Kebijakan Depag tentang test masuk Universitas Al Azhar sendiri sebenarnya telah mengalami perkembangan yang signifikan. Ini ditunjukan dengan adanya penambahan kuota calon mahasiswa dalam bentuk seleksi non-beasiswa yang mulai diberlakukan sejak tahun 2006. Kebijakan sebelumnya, kuota terbatas hanya untuk 100 orang dengan nilai tertinggi dari seleksi beasiswa.

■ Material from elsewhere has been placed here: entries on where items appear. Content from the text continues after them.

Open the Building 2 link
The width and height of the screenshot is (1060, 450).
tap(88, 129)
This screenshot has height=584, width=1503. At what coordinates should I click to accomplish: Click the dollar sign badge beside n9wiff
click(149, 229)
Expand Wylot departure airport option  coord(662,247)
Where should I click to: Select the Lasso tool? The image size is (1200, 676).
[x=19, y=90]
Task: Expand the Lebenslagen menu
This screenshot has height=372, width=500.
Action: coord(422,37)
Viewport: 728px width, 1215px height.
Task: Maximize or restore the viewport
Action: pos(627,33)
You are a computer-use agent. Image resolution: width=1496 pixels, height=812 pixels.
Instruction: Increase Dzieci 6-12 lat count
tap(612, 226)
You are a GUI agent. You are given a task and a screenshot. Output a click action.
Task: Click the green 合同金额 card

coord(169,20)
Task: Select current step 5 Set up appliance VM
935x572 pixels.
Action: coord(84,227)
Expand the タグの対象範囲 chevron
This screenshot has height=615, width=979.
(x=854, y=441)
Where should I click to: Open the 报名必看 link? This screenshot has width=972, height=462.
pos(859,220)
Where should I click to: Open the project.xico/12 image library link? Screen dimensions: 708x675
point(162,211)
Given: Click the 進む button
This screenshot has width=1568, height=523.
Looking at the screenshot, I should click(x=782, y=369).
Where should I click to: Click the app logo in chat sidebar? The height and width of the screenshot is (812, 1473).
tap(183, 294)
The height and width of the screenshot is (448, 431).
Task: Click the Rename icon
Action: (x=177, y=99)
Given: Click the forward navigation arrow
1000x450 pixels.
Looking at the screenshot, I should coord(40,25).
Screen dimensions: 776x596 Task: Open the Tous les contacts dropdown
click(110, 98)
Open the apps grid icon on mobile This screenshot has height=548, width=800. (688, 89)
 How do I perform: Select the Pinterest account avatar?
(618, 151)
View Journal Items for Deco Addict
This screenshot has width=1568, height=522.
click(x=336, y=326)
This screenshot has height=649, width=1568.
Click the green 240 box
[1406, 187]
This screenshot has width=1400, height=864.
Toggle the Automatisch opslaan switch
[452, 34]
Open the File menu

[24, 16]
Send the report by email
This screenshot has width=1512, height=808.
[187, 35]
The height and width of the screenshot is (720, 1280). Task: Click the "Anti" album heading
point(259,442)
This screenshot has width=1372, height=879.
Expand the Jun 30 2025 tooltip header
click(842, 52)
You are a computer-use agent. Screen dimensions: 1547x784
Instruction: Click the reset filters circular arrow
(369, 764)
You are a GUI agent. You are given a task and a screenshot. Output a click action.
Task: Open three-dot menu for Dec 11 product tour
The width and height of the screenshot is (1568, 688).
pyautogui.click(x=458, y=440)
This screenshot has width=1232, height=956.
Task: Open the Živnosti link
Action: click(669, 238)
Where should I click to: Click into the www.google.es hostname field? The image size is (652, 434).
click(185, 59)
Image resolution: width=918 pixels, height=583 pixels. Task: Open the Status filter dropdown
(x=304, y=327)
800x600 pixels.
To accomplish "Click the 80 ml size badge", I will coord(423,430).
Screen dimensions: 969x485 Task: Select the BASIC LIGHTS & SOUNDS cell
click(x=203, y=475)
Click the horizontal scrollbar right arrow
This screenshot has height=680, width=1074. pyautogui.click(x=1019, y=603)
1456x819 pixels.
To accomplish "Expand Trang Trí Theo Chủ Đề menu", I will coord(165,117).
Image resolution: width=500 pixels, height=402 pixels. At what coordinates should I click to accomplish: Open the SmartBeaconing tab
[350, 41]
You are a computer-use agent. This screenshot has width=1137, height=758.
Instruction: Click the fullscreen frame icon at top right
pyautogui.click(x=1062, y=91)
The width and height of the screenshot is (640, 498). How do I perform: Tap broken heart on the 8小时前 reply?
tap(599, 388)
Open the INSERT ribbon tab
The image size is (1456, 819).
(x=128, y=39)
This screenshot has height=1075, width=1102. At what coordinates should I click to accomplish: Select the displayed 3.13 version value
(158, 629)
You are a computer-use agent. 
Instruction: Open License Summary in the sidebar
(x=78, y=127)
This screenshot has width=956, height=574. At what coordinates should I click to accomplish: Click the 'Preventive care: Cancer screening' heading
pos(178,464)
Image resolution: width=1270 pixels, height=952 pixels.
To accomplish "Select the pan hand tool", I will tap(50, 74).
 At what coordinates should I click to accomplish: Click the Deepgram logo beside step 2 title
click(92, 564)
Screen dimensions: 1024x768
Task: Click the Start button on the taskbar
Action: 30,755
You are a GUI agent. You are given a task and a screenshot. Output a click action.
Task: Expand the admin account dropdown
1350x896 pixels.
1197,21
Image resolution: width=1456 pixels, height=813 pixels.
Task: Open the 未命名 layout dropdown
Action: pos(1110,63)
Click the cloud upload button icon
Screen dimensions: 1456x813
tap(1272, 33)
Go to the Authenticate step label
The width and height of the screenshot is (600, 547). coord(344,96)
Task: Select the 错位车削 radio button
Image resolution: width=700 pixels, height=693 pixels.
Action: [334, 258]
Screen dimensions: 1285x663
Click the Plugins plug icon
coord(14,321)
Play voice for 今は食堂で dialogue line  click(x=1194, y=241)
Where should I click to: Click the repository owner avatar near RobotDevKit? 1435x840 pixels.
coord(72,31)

Seleksi non-beasiswa memungkinkan adanya kesempatan yang lebih terbuka bagi peminat Al Azhar. Dan, sebenarnya bagi mahasiswa seperti ini masih tetap memiliki kesempatan yang lebar untuk memperoleh beasiswa setelah tiba di Mesir mengingat banyak lembaga lain di luar Al Azhar yang memberikan beasiswa. Dari sini kita bisa melihat bahwa Depag mempermudah kesempatan bagi anak bangsa untuk mengecap bangku Universitas Al Azhar.

Diperlukan penindakan secara tegas terhadap kasus-kasus penipuan dan penyelundupan yang mengatasnamakan pendidikan seperti terjadi kemarin. Selain itu, frekuensi sosialisasi prosedur yang legal pada masyarakat tentang jalan masuk universitas luar negeri khususnya Al Azhar perlu ditingkatkan. Kedua hal ini guna menghindari terulangnya kasus-kasus serupa, juga agar masyarakat kita memiliki gambaran yang jelas tentang masa depan pendidikan putra-puterinya di Al Azhar. Dan, yang tak kalah penting adalah bahwa langkah-langkah ini sebagai bentuk pembelaan kita atas hak-hak pendidikan mereka yang menjadi korban penipuan.

*) Mahasiswa Universitas Al Azhar Cairo, Jurusan Da'wah dan Tsaqafah Islamiyyah.
Ketua Umum Pelajar Islam Indonesia (PII) Mesir 2006-2008.